Mozilla claimed that it fixed the flaw in its most recent Firefox 2.0.0.2 update. Chapin doesn't quite agree.
Chapin has issued an advisory noting some 22 risks associated with the Mozilla Password manager and that in his estimation, less than 25 percent of the risk represented by these problems has been resolved in the release of version 2.0.0.2.
A Mozilla spokesperson was not immediately available for comment.
According to Chapin, Mozilla has requested discussion of all remaining matters be separate from the original bug as posted by Chapin on the Mozilla Bugzilla system.
"I think to a large extent Mozilla wants to start dividing this bug into separate issues due to limitations of the Bugzilla system," Chapin told internetnews.com. "This particular bug received a healthy amount of attention and three hundred ninety message replies. To continue in the same thread would mean downloading all of the messages and scrolling to the bottom of the list on each visit."
Chapin went on to explain that some decisions about the bug were made outside of the open discussion on the bugzilla report. In his view, the lack of openness is contrary to the entire concept of open-source development.

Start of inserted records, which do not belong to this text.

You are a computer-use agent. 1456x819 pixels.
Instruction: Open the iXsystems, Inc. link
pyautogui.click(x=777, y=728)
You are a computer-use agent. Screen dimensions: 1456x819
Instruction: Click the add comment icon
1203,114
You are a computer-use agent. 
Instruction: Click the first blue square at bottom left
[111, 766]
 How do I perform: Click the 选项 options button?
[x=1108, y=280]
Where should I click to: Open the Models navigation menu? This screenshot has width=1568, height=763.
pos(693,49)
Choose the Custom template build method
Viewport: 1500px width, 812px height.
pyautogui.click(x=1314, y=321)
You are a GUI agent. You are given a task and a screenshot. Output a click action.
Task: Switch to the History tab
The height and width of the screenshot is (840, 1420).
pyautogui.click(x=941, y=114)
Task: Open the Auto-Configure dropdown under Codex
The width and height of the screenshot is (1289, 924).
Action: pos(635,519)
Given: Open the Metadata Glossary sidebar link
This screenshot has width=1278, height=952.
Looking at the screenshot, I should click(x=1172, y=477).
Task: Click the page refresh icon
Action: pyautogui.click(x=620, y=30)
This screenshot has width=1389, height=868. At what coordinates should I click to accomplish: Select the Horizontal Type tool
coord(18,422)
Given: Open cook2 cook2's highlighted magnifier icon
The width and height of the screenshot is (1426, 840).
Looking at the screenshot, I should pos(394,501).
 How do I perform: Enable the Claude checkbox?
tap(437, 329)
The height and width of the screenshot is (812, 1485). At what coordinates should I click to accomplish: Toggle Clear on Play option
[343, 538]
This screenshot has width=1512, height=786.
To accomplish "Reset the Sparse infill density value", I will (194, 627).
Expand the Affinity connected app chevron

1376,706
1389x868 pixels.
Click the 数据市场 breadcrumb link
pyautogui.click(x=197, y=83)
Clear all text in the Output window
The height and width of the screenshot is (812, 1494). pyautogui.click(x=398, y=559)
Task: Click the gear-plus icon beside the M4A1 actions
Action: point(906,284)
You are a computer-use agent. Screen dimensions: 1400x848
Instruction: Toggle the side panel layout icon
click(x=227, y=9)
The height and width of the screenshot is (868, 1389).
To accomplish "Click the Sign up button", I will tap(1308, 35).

"The decision-making process could be much smoother and involve the participants more," Chapin said. "I do think it is premature to describe this bug as "fixed", but Mozilla seems to define this bug in terms of what the patch fixes, rather than what problems have been identified."
The issues identified by Chapin and how Mozilla dealt with them or didn't could well be indicative of a larger problem within the Mozilla development process.
"When I look at each of the 22 risks we identified, the messages about them, and their status, it seems that Mozilla is treating them all as separate issues," Chapin explained. "We tried to show in our analysis that there is a bigger picture."
The way Chapin sees it there is a large number of minor flaws contributing to the underlying problem. By dismissing each minor flaw as being theoretical or not exploitable leads to having what Chapin called 'a toxic brew of code' that works in theory, but breaks down in practice.
"In several instances, we demonstrated that two or more of these flaws were interacting with each other to multiply the security risk," Chapin said. "These examples become increasingly complex and difficult to predict with the number of flaws at play."